> **What you need to do**: Each line that has the string "agent" must be copied from the records below.

> **Data**:
*** Begin section ***

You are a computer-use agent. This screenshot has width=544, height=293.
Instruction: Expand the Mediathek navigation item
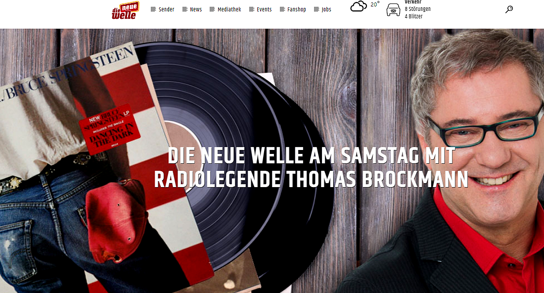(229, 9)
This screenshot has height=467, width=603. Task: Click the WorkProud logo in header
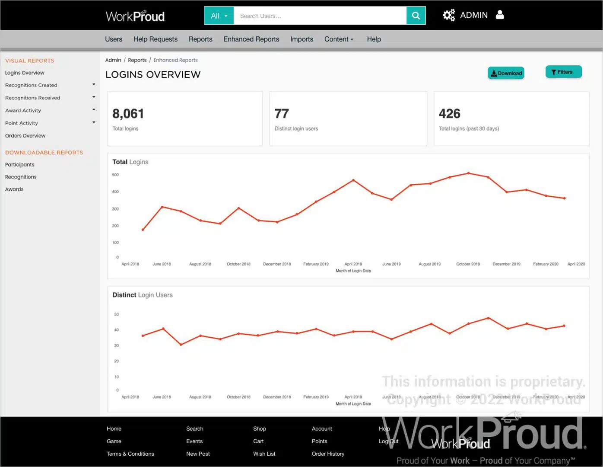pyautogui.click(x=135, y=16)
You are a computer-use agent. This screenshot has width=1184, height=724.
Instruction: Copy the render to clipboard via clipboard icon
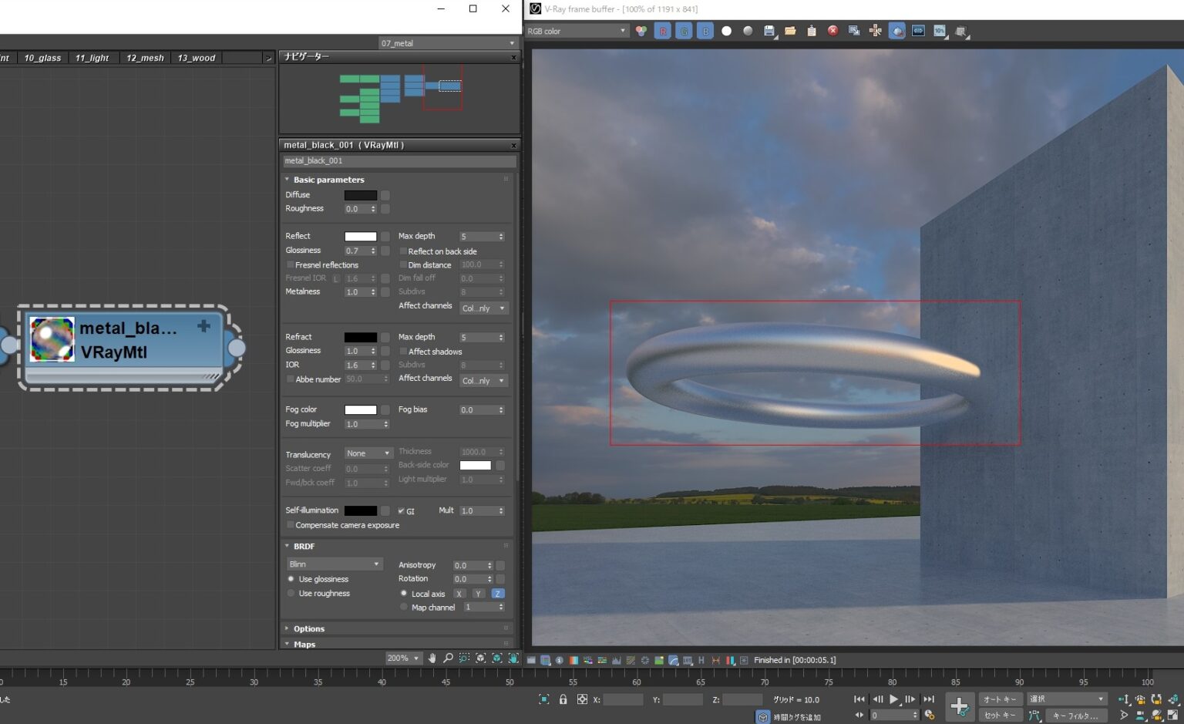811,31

*** End section ***
*** Begin section ***

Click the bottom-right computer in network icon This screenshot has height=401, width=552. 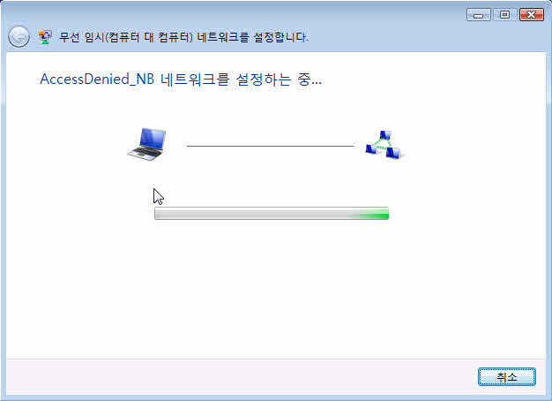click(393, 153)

*** End section ***

> **Written response**:
You are a computer-use agent. This screenshot has width=544, height=293.
You are a computer-use agent. This screenshot has width=1184, height=724.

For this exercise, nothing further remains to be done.